WORK REQUEST
Give the data again exactly, stopping after the "Screen dimensions: 1430x586" line.

== Segment start ==

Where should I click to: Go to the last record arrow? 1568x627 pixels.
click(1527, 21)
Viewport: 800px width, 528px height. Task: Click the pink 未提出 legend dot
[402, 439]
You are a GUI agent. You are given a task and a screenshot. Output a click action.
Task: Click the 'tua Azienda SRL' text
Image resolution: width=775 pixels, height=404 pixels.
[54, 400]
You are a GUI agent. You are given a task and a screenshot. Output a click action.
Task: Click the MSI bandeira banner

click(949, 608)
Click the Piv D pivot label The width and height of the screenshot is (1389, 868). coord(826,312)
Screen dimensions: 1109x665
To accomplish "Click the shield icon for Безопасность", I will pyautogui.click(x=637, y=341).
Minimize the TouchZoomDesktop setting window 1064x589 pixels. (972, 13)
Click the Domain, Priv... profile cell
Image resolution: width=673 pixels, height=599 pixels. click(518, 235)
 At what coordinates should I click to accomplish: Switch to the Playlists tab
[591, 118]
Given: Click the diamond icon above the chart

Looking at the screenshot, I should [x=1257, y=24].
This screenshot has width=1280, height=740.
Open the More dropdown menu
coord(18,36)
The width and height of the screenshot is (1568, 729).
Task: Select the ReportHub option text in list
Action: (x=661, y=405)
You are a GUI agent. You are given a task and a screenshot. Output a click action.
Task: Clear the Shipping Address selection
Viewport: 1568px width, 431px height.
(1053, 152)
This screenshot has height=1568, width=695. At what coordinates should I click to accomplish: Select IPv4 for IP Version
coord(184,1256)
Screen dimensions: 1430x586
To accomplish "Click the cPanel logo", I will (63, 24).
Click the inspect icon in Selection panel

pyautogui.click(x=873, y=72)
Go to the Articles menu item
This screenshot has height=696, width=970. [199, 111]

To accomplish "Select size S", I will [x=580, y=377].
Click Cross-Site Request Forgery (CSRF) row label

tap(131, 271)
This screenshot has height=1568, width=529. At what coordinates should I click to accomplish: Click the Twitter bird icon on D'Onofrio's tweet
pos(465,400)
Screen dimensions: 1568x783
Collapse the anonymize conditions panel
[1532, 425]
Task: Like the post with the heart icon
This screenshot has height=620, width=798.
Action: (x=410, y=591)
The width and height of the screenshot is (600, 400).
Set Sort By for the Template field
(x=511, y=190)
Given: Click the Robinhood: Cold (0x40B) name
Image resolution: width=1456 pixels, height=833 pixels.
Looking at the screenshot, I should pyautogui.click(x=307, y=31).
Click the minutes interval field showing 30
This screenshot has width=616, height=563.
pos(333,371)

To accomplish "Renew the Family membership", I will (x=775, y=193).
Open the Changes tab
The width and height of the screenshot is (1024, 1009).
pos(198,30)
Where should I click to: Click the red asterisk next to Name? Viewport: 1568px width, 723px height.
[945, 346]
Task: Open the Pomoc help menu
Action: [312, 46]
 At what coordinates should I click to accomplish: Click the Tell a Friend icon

== Segment end ==

ANSWER FOR THIS EXERCISE
Where should I click to: Go to the last record arrow? 1568x627 pixels.
click(1527, 21)
Viewport: 800px width, 528px height. Task: Click the pink 未提出 legend dot
[402, 439]
You are a GUI agent. You are given a task and a screenshot. Output a click action.
Task: Click the 'tua Azienda SRL' text
Image resolution: width=775 pixels, height=404 pixels.
[54, 400]
You are a GUI agent. You are given a task and a screenshot. Output a click action.
Task: Click the MSI bandeira banner

click(949, 608)
Click the Piv D pivot label The width and height of the screenshot is (1389, 868). coord(826,312)
Screen dimensions: 1109x665
To accomplish "Click the shield icon for Безопасность", I will pyautogui.click(x=637, y=341).
Minimize the TouchZoomDesktop setting window 1064x589 pixels. (972, 13)
Click the Domain, Priv... profile cell
Image resolution: width=673 pixels, height=599 pixels. click(518, 235)
 At what coordinates should I click to accomplish: Switch to the Playlists tab
[591, 118]
Given: Click the diamond icon above the chart

Looking at the screenshot, I should [x=1257, y=24].
This screenshot has width=1280, height=740.
Open the More dropdown menu
coord(18,36)
The width and height of the screenshot is (1568, 729).
Task: Select the ReportHub option text in list
Action: (x=661, y=405)
You are a GUI agent. You are given a task and a screenshot. Output a click action.
Task: Clear the Shipping Address selection
Viewport: 1568px width, 431px height.
(1053, 152)
This screenshot has height=1568, width=695. At what coordinates should I click to accomplish: Select IPv4 for IP Version
coord(184,1256)
Screen dimensions: 1430x586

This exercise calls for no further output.